Accuracy of MR phase mapping for temperature monitoring during interstitial laser coagulation (ILC) in the liver at rest and simulated respiration

Abstract

The chemical shift or proton-resonance frequency (phase mapping) can be used to measure temperature changes. As a subtraction technique, it requires scans at exactly the same location, making it prone to respiration-induced artifacts. The accuracy of magnetic resonance (MR) phase mapping for temperature monitoring of interstitial laser coagulation (ILC) was therefore investigated in two ex vivo models with simulated respiration. MR temperatures were calibrated to interstitially measured temperature.
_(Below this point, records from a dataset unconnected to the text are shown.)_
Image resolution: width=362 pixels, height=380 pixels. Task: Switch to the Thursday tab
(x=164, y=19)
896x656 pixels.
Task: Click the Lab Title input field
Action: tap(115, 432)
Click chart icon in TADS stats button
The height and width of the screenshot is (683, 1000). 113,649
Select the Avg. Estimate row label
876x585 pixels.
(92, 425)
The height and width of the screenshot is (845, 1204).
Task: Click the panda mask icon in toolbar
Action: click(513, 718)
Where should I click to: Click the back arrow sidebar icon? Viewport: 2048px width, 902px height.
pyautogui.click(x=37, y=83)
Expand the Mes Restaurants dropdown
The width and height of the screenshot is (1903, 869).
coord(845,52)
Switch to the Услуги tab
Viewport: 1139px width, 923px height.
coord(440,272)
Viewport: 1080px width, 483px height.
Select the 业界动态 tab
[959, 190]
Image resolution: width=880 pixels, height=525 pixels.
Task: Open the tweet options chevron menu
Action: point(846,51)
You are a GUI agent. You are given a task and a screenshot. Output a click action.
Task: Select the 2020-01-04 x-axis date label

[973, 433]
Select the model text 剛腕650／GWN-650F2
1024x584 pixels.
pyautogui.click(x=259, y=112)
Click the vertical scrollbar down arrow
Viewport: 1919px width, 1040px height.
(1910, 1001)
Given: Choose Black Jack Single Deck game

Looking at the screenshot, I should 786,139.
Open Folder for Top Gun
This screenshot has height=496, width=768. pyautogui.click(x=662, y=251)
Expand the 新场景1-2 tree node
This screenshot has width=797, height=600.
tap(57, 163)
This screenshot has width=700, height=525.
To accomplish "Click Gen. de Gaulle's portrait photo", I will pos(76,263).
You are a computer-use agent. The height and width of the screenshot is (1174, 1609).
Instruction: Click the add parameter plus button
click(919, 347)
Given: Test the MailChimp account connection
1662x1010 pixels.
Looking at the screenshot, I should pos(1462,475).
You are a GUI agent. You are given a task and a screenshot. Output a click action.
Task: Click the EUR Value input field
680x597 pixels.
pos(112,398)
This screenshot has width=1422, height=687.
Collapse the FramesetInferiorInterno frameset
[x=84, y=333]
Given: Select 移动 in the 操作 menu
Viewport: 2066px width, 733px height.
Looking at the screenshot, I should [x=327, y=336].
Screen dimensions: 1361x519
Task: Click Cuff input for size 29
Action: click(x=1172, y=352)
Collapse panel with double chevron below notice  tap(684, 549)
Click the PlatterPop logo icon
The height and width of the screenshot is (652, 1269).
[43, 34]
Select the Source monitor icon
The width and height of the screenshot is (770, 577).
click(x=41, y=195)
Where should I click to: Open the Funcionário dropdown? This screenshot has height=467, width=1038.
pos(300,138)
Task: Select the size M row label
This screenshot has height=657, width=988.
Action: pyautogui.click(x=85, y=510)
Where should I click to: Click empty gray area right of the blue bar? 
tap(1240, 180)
Gradual cooling of a homogenous medium (gel) was monitored for four starting temperatures (room temperature, 40°C, 50°C, and 60°C) during 30 min. Temperature increases were measured during ILC in ex vivo porcine liver with Nd:YAG for 6 min with 5 Watt. Experiments were performed at rest and with simulated respiratory motion (both n = 5). In liver, accuracy did not decrease with respiration simulation (P = 0.32), whereas a significant decline was found in the gel model (P = 0.002). In all experiments a small drift over time was observed between temperature determined with MR and thermoprobes. Correction for temperature-independent phase-shift at a reference location did not enhance agreement. Temperatures could be determined correctly by MR in the moving liver within a range of ±3.5°C after 6 min of laser application (95% confidence interval), justifying further pre-clinical studies.